Output the stretch of entries from the start through the line containing "pyautogui.click(x=37, y=249)", reproducing each line exactly, with both ends included.

### Available data
..............................
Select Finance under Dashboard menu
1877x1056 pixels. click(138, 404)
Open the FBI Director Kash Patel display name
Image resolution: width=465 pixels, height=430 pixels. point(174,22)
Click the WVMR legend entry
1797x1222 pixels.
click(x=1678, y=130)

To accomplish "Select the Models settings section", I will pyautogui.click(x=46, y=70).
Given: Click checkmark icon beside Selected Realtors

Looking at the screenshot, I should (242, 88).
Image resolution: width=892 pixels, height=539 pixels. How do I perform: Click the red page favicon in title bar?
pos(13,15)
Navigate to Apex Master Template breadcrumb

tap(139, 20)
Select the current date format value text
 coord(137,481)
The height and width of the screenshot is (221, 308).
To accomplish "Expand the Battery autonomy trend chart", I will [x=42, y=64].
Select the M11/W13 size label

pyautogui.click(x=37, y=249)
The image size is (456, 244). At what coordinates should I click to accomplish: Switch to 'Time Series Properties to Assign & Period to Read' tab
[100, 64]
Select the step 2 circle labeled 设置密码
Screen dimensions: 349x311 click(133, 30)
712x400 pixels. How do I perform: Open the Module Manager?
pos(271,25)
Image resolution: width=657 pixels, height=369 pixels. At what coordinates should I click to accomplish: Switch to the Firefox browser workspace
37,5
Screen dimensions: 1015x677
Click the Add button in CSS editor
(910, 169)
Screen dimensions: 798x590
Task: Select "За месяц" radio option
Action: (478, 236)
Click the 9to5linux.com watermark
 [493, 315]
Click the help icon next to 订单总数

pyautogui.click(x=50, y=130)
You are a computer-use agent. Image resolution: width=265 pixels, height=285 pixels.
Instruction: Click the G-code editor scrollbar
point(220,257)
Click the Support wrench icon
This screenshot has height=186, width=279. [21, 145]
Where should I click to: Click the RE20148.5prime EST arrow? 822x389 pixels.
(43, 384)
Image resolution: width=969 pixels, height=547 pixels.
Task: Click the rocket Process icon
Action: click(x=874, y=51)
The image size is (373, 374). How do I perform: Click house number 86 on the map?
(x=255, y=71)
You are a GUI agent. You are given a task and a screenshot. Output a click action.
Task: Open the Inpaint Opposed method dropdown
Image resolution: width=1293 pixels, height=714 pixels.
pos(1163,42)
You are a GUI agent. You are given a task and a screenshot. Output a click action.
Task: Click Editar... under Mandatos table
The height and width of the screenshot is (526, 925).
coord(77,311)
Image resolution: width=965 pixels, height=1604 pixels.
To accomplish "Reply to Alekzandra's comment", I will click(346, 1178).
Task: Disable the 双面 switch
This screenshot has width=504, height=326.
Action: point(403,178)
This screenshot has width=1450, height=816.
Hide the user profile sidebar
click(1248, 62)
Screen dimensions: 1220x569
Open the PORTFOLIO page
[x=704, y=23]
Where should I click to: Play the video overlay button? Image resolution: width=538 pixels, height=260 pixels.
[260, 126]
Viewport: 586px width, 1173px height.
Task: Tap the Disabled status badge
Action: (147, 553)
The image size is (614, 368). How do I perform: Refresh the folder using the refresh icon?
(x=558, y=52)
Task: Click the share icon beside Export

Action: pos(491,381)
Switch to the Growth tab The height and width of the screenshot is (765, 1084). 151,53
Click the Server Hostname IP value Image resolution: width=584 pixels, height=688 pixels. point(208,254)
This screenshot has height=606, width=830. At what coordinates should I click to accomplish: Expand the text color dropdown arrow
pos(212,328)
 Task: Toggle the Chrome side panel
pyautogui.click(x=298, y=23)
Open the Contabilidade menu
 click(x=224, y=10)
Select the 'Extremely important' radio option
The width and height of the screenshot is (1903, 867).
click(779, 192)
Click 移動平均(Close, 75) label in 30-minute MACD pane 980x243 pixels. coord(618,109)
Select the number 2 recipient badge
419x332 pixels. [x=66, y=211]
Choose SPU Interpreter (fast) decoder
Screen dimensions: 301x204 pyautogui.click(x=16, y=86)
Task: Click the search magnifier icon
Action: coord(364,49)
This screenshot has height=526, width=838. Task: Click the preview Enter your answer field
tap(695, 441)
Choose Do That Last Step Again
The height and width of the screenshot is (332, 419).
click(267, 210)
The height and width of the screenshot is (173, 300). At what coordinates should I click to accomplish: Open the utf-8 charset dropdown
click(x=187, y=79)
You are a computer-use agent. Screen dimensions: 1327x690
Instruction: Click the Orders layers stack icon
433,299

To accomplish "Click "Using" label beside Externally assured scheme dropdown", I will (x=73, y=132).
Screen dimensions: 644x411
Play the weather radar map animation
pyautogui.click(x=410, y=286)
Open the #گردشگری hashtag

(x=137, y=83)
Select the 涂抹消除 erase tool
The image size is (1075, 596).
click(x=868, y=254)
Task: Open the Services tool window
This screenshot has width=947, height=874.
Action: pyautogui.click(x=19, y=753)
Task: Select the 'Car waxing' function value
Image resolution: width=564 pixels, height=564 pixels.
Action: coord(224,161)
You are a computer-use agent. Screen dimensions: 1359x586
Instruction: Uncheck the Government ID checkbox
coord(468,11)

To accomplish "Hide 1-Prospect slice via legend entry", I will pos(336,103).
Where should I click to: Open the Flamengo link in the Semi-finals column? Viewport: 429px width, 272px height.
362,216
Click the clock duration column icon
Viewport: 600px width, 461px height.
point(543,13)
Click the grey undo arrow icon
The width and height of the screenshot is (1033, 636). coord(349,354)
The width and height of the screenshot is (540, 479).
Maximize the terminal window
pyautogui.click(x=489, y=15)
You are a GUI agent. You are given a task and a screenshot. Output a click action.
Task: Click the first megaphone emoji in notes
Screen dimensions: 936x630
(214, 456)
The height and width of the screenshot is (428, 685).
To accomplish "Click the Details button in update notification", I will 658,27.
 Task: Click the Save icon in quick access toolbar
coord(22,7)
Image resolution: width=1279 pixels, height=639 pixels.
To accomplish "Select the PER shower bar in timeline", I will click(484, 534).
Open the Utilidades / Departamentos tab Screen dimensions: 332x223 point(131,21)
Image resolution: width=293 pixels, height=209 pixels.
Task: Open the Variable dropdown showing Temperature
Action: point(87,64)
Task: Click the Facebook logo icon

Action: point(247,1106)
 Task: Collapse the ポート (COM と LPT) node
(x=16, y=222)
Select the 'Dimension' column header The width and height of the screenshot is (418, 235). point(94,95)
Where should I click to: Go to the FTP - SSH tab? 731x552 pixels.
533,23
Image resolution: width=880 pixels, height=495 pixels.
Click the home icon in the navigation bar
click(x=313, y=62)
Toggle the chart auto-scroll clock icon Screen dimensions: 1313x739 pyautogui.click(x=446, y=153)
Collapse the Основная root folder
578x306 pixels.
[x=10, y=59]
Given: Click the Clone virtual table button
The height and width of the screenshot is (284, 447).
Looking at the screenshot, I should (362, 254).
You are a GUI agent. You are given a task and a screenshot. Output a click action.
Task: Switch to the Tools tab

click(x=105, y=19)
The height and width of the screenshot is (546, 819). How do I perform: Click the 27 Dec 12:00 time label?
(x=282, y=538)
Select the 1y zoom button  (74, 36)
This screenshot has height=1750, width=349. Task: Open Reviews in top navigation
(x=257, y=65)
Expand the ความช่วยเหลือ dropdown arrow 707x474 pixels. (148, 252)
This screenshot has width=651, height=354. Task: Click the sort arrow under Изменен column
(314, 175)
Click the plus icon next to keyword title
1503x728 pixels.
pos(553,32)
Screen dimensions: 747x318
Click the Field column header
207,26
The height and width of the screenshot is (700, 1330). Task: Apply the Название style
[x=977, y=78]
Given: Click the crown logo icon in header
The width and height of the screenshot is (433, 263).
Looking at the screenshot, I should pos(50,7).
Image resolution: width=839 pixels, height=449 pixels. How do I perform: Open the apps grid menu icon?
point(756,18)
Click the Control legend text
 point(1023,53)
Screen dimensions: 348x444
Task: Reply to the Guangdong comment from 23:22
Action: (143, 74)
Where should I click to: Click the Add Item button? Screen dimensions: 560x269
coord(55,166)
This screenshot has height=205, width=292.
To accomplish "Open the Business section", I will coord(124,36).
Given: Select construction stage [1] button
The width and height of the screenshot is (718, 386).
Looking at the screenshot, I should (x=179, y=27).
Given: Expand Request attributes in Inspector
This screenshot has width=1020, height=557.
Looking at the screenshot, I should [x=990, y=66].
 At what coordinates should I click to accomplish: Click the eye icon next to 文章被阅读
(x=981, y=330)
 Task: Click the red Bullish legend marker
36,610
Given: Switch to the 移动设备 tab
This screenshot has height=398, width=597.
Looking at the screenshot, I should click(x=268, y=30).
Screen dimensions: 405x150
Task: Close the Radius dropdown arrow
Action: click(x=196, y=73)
..............................
### Result
Select Finance under Dashboard menu
1877x1056 pixels. click(138, 404)
Open the FBI Director Kash Patel display name
Image resolution: width=465 pixels, height=430 pixels. point(174,22)
Click the WVMR legend entry
1797x1222 pixels.
click(x=1678, y=130)

To accomplish "Select the Models settings section", I will pyautogui.click(x=46, y=70).
Given: Click checkmark icon beside Selected Realtors

Looking at the screenshot, I should (242, 88).
Image resolution: width=892 pixels, height=539 pixels. How do I perform: Click the red page favicon in title bar?
pos(13,15)
Navigate to Apex Master Template breadcrumb

tap(139, 20)
Select the current date format value text
 coord(137,481)
The height and width of the screenshot is (221, 308).
To accomplish "Expand the Battery autonomy trend chart", I will [x=42, y=64].
Select the M11/W13 size label

pyautogui.click(x=37, y=249)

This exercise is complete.